== STATED PROBLEM ==
Rewrite everything from the line containing "This screenshot has height=306, width=544." down to the end of the records, putting "scroll bar" in place of "scrollbar" and changing nothing else.

[Data records]
◆ ◆ ◆ ◆ ◆

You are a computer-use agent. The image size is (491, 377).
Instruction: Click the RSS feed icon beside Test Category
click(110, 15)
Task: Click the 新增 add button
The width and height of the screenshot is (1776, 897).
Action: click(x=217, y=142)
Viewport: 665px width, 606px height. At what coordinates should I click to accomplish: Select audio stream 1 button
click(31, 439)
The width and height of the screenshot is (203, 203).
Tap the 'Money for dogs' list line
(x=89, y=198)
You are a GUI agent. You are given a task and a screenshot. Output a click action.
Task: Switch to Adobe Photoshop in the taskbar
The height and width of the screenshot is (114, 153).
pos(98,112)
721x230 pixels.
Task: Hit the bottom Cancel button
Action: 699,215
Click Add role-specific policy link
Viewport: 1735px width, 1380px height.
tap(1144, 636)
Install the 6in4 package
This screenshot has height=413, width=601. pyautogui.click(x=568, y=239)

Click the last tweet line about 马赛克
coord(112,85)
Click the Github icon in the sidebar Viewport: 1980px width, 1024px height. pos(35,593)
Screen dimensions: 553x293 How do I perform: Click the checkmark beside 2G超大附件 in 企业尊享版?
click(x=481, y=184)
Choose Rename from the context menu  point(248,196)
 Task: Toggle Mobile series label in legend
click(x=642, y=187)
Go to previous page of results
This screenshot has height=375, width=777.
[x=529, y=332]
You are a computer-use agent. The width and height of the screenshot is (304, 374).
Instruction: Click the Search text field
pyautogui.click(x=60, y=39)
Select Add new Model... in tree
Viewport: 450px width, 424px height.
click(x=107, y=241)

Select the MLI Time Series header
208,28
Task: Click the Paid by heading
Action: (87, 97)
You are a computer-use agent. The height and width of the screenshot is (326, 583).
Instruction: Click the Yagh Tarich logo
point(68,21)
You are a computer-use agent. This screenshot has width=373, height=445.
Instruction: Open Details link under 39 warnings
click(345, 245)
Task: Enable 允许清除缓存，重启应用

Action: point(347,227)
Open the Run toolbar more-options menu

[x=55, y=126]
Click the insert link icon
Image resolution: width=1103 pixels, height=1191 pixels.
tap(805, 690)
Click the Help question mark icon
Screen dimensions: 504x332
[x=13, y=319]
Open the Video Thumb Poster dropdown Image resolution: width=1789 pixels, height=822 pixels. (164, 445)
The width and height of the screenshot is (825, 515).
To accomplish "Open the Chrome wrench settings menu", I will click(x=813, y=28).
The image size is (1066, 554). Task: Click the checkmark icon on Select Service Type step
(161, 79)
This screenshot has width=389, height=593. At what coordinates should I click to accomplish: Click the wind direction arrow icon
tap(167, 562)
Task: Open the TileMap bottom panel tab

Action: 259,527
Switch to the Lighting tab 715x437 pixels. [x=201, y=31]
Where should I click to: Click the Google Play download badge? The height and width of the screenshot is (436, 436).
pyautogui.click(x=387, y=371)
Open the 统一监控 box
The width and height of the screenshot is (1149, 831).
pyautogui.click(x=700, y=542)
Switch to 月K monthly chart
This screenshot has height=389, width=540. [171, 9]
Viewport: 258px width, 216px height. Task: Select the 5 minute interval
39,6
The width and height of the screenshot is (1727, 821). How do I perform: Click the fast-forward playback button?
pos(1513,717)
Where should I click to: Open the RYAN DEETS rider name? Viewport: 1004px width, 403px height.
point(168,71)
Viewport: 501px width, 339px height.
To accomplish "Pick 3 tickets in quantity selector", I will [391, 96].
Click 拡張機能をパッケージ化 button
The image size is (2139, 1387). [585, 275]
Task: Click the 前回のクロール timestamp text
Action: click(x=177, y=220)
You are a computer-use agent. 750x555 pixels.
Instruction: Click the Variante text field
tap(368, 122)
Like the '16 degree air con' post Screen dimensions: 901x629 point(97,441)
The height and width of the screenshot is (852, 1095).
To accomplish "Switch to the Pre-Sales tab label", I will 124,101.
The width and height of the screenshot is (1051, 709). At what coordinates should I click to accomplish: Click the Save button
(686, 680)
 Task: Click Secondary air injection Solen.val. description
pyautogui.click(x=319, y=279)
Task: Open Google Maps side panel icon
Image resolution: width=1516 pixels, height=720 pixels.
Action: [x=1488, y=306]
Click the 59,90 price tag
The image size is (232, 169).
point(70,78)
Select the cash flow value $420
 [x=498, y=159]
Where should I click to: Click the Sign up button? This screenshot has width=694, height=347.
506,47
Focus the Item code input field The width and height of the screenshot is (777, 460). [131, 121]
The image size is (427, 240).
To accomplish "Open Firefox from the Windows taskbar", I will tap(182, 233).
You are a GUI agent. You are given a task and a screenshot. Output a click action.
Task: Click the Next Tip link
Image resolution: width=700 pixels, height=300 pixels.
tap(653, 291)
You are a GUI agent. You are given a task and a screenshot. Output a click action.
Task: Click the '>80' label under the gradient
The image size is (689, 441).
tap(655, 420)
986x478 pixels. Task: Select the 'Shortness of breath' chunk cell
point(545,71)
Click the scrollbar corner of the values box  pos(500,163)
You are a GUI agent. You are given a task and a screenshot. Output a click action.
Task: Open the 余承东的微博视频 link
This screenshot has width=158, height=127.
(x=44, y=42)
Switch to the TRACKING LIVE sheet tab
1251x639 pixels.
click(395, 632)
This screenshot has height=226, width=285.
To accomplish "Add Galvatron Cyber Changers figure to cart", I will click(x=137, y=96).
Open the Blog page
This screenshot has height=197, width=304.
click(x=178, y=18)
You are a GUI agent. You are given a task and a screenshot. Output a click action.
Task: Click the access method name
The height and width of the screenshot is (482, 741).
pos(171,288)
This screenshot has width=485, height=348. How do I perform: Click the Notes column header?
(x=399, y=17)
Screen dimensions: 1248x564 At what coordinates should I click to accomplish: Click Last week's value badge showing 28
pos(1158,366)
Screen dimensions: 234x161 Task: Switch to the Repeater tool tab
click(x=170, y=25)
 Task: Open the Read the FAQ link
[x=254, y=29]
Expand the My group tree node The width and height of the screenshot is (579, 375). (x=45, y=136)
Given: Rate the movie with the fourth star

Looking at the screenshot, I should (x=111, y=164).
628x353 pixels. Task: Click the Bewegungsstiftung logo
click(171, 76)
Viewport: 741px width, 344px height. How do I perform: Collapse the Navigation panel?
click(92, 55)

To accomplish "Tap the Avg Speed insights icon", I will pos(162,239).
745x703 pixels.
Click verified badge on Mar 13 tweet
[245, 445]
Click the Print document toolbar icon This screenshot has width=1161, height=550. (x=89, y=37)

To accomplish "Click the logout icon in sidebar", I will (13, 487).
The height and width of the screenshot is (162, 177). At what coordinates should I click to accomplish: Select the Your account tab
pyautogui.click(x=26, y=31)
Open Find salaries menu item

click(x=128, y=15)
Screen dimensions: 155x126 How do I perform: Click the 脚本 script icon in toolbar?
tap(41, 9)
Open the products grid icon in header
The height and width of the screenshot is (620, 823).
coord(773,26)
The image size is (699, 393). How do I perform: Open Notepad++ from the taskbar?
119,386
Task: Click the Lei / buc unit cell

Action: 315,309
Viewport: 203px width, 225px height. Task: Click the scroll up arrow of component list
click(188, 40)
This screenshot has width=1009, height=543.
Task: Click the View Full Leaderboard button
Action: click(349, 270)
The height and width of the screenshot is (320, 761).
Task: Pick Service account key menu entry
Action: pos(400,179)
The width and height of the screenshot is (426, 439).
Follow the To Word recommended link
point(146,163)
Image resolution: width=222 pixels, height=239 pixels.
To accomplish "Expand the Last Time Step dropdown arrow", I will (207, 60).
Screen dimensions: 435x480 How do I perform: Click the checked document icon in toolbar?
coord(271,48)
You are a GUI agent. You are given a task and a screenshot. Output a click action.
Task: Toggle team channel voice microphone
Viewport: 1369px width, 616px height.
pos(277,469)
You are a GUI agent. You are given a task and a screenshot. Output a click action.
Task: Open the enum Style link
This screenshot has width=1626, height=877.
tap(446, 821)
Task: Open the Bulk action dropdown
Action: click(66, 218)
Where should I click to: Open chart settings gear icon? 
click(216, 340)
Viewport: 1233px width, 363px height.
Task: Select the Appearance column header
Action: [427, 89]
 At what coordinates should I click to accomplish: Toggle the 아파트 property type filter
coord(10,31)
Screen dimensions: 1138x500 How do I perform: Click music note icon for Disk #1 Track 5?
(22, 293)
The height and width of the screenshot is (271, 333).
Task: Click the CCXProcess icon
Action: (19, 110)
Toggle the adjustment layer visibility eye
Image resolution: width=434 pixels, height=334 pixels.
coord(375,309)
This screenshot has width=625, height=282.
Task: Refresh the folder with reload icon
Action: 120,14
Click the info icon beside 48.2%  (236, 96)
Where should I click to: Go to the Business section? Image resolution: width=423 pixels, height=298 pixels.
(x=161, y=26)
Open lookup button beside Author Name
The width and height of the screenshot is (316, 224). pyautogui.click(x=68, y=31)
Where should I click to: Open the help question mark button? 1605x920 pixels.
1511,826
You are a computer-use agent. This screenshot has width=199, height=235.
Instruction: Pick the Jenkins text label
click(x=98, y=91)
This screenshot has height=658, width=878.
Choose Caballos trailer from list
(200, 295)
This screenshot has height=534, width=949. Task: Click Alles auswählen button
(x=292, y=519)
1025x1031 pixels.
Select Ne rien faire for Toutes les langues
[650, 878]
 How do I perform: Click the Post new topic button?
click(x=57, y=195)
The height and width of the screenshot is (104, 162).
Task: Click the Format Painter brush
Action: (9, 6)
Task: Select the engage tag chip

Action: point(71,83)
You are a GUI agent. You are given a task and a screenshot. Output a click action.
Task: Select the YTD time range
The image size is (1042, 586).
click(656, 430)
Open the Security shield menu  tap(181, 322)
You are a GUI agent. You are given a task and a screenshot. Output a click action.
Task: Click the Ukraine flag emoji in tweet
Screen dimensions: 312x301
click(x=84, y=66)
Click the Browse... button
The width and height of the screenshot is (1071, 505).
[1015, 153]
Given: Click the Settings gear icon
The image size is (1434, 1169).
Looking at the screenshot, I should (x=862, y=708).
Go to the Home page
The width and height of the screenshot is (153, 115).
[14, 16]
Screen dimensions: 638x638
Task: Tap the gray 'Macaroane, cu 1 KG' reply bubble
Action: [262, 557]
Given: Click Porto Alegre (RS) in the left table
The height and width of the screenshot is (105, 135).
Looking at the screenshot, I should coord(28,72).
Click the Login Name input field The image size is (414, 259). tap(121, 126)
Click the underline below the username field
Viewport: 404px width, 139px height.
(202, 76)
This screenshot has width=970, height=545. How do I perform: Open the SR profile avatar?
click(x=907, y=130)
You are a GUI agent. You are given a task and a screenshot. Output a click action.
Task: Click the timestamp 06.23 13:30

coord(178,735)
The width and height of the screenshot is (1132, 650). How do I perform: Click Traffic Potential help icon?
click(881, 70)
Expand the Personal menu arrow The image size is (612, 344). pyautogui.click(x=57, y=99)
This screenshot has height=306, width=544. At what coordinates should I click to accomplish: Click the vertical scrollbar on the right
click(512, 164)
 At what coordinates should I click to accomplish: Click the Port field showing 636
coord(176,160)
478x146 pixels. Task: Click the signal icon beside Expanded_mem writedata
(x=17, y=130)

◆ ◆ ◆ ◆ ◆

== SOLUTION TO THE PROBLEM ==
This screenshot has height=306, width=544. At what coordinates should I click to accomplish: Click the vertical scroll bar on the right
click(512, 164)
 At what coordinates should I click to accomplish: Click the Port field showing 636
coord(176,160)
478x146 pixels. Task: Click the signal icon beside Expanded_mem writedata
(x=17, y=130)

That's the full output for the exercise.